Da luglio attivo il servizio di elisoccorso in Sardegna

A svolgere il servizio la Airgreen srl.

La Sardegna si dota di un moderno servizio di elisoccorso, con mezzi che rispondo a standard internazionali e che saranno dislocati nelle basi aeroportuali di Cagliari-Elmas, Olbia e Alghero- Fertilia. A svolgere il servizio sarà la Airgreen srl, una delle principali società elicotteristiche italiane impiegata in attività di elisoccorso, che si è aggiudicata la gara bandita dalla Ats/Assl di Olbia: il contratto con la società è per un importo totale di quasi 58 milioni e mezzo (con un ribasso d’asta del 12,4%), 8 milioni e 315 mila euro annui. Questa mattina i dettagli dell’aggiudicazione sono stati illustrati nel corso di una conferenza stampa, cui hanno preso parte il presidente della Regione, Francesco Pigliaru, l’assessore della sanità, Luigi Arru, il direttore generale dell’assessorato della sanità, Giuseppe Sechi, i direttori dell’Ats e dell’Areus, Fulvio Moirano e Giorgio Lenzotti, Roberto Di Gennaro, direttore Servizio Provveditorato dell’Ats/Assl Olbia.

“Avere per la prima volta nella storia di questa Regione un servizio di elisoccorso dedicato significa toccare con mano i primi risultati del sistema sanitario a rete che sapevamo essere l’unico possibile e sul quale abbiamo puntato tanto – ha detto il presidente della Regione Francesco Pigliaru -, affrontando tutte le difficoltà che una riforma così importante e così incisiva su tanti interessi particolari obbligatoriamente comporta. Questo sistema, che parte dalle case della salute nei territori – ha proseguito il presidente Pigliaru ricordando l’inaugurazione della struttura di Fluminimaggiore solo pochi giorni fa – e arriva sino all’apice, ha necessità di connessioni. La Areus e l’elisoccorso organizzati in questo modo iniziano a rendere concreta la visione che abbiamo portato avanti fin da subito – ha concluso Francesco Pigliaru –  e per la quale lavoriamo con tanto impegno: una sanità ragionevole in cui si supera la demagogia delle ‘eccellenze ovunque’ per creare un modello che permetta a tutti i cittadini ‘eccellenze raggiungibili’ nei tempi rapidissimi stabiliti dagli standard internazionali”.

“Abbiamo raggiunto un risultato ritenuto strategico – ha affermato l’assessore Arru -, facendo scelte importanti e difficili, nella convinzione che un servizio come quello dell’elisoccorso sia fondamentale per la sanità sarda.
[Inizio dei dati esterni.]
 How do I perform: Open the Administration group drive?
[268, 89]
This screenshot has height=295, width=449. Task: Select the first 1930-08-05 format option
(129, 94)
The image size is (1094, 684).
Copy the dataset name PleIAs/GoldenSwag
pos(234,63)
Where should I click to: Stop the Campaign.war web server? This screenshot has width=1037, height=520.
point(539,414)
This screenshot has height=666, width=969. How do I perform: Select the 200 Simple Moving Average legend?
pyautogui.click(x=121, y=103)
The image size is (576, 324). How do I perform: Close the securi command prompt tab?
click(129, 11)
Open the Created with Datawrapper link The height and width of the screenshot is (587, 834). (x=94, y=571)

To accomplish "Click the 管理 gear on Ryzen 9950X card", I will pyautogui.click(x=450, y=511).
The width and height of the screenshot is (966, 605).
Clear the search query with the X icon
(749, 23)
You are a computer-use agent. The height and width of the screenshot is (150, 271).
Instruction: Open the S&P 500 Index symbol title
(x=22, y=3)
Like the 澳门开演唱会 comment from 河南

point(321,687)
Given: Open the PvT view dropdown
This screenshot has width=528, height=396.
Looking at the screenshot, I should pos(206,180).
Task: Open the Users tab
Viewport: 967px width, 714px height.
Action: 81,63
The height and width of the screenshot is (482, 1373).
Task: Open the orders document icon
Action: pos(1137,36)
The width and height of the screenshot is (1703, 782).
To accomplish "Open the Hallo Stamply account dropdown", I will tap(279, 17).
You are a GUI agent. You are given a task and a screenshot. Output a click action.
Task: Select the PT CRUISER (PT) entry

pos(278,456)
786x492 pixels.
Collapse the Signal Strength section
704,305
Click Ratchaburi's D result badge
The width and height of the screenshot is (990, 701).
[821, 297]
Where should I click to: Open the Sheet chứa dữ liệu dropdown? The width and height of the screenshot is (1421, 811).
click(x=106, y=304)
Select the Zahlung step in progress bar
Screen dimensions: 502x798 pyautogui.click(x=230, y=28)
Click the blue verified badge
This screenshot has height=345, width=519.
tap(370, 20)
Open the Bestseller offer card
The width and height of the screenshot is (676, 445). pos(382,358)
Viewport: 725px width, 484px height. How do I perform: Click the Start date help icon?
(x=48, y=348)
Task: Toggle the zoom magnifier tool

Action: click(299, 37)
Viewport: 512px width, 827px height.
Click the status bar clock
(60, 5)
Ci siamo fatti affiancare dall’Anac perché eravamo di fronte ad un bando europeo importante ed era doveroso garantire la massima trasparenza. Non siamo stati né bacchettati né bloccati dall’Anticorruzione, ma accompagnati fino al raggiungimento di questo traguardo mai raggiunto prima”. Un ringraziamento è stato rivolto ai Vigili del fuoco, “che hanno svolto, e ancora svolgono, un ottimo servizio, con preparazione ed efficienza”.

Il direttore generale dell’assessorato, Giuseppe Sechi, ha sottolineato “la visione moderna del nuovo servizio, organizzato su tre basi già esistenti e non da costruire ex novo”. “Finalmente – ha rimarcato il manager dell’Ats, Fulvio Moirano, – possiamo dire con soddisfazione che i cittadini sardi avranno a disposizione un fondamentale servizio di altissima qualità e che, grazie ad un ribasso di oltre il 12%, si è ottenuto complessivamente un risparmio di circa 10 milioni rispetto alla base d’asta. Non solo, dai calcoli dei nostri tecnici, l’esito della bando ci conforta anche in considerazione della spesa del servizio per ora di volo che si attesta come tra i più bassi su tutto il territorio nazionale. Mi preme, infine, ringraziare per la collaborazione di vigilanza pro attiva l’Autorità nazionale anticorruzione (Anac) che, in tutti questi mesi di lavoro condiviso, non ha mai fatto richiesta di correzione degli atti elaborati dagli uffici Ats – contrariamente a quanto talvolta riportato dai mezzi di informazione – a dimostrazione dell’alta professionalità del personale dell’Azienda”. Con la formazione del personale si andrà a breve a regime, come confermato dal direttore generale dell’Areus, Giorgio Lenzotti: “Abbiamo avuto 185 domande per lavorare nella nuova azienda, la maggior parte presentate da medici. Il servizio si svolgerà –ha ricordato – in collaborazione con il soccorso alpino”.